Они остановились на живописной лужайке, вокруг которой росли огромные дубы и клены; один дуб, настоящий патриарх лесов, стоял в стороне от других, как будто не терпел соседства соперников. Он был искривлен, с поломанными ветвями, но богатырский ствол все еще говорил о том, каких гигантских размеров может достичь лесной властелин в чащах веселой Англии.
— Это Королевский дуб, — объяснил Джослайн. — Вудстокские старожилы, и те не знают, сколько ему лет; говорят, что Генрих часто сиживал под ним с прекрасной Розамундой и смотрел, как девушки пляшут, а парни за кушаки и шапки состязаются в беге и борьбе.
— Что ж тут удивительного, приятель? — ответил Томкинс. — Тиран и потаскуха — самые лучшие покровители таких суетных затей.
— Говори что хочешь, друг, — продолжал егерь, — а мне дай свое рассказывать. Вон в середине луга стоит майский шест, на полвыстрела от Королевского дуба. Бывало, каждый год король давал десять шиллингов из вудстокских налогов на новый шест, да еще и подходящее дерево из своего леса. Теперь наш шест покривился, высох и подгнил, как зачахшая ветка шиповника. Луг тоже всегда косили и подравнивали, он был похож на бархатный плащ, а нынче — за ним никто не следит, он зарос сорняком.
— Ладно, друг Джослайн, — сказал индепендент, — какой из всего этого можно извлечь урок? Какая польза для веры от дудки да барабана? И что поучительного в волынке?
— Спроси тех, кто поученее, — ответил Джослайн, — а я думаю, не могут люди всегда шагать степенно и со шляпой, надвинутой на глаза. Молодая девушка рассмеется — точно нежный цветок расцветет, парень ее за это еще больше полюбит; ведь когда наступает веселая весна, птенцы щебечут, а оленята резвятся. Нынешняя пора ничего не стоит против доброго старого времени. Вот ты, господин Длинная Шпага, осуждаешь праздники, а я видывал, как на зеленой лужайке плясали веселые девушки да лихие парни. Сам почтенный пастор, и тот не считал за грех прийти посмотреть наши игры, а мы, как увидим его святую рясу и шарф, ну и стараемся соблюдать себя.

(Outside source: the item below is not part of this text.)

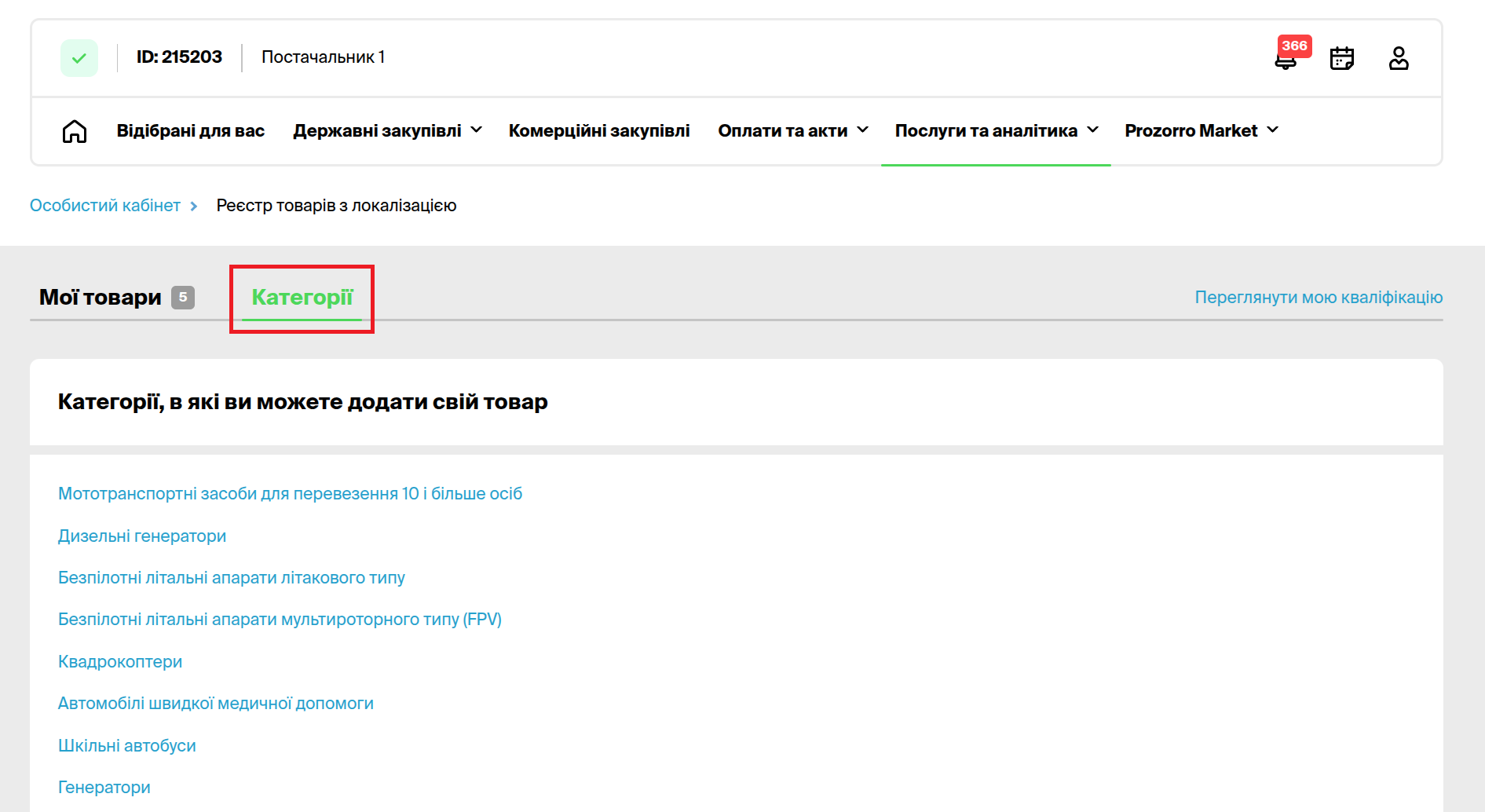Open the Особистий кабінет breadcrumb link
1485x812 pixels.
click(x=105, y=206)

Случалось, мы позволим себе и соленую шутку, приложимся лишний раз к чарке ради доброй компании, но это ведь на радостях и за доброго соседа! А если и доходило дело до дубинки в пьяной потасовке, не было в этом вражды и злобы. По мне, лучше уж пара затрещин с пьяных глаз, чем кровавые дела, которые мы творим в трезвом виде с тех пор, как шапка пресвитера взяла верх над митрой епископа и мы сменили наших достойных пасторов и ученых наставников — у них в проповедях было столько греческого и латыни, что сам бы дьявол смутился, — сменили их на ткачей, сапожников и других самозванцев, вот они и лезут на кафедру, вроде того парня, что залез туда сегодня утром. Виноват! Сорвалось с языка!
— Что ж, приятель, — промолвил индепендент с неожиданным миролюбием, — не буду с тобой браниться, хоть моя вера тебе и противна. Раз твои уши веселят звуки барабана, а глаза — прыжки ряженых, неудивительно, что тебе не по душе здоровая и умеренная пища. Но пойдем-ка в замок, надо покончить с делами до захода солнца.

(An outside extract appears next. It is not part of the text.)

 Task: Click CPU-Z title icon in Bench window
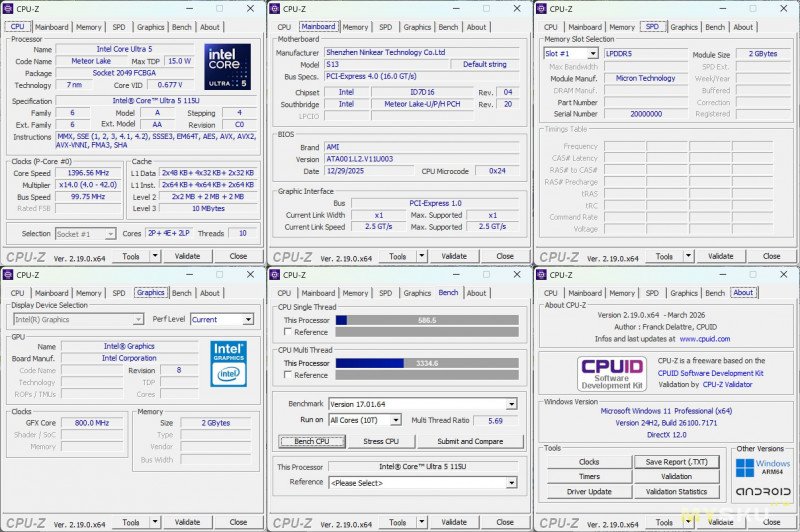[276, 274]
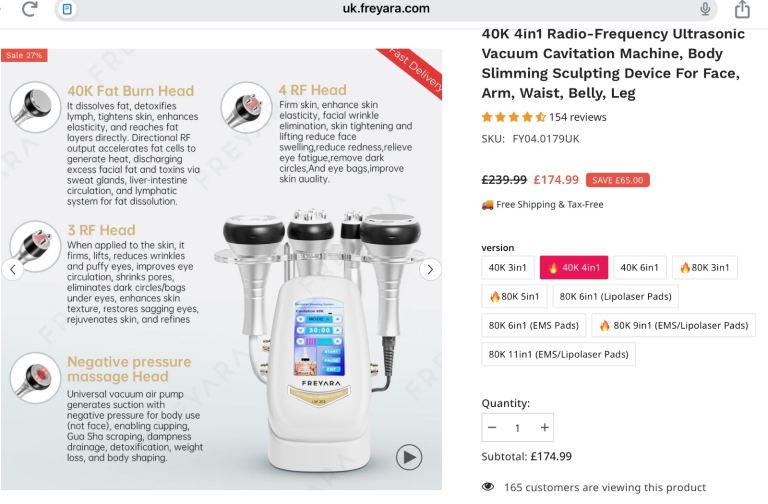This screenshot has width=768, height=504.
Task: Open the share icon
Action: (742, 9)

— Правда твоя, это со всех сторон лучше, — согласился егерь. — Про замок рассказывают такие сказки, что люди боятся оставаться там на ночь.
— Но ведь твой старик рыцарь и барышня, его дочь, там жили, насколько мне известно?
— Правильно, жили, — ответил Джослайн, — но тогда у них дом был полон гостей, ну и веселое житье было, а ведь чтобы страх прогнать, нет лучше средства, чем доброе пиво. А когда лучшие наши люди ушли на войну и полегли под Нейзби, в замке стало тоскливо, да и многие негодяи слуги сбежали от старого баронета, — может быть, у него денег не стало платить конюхам да лакеям.
— Причина основательная, чтобы слуг поубавилось, — заметил солдат.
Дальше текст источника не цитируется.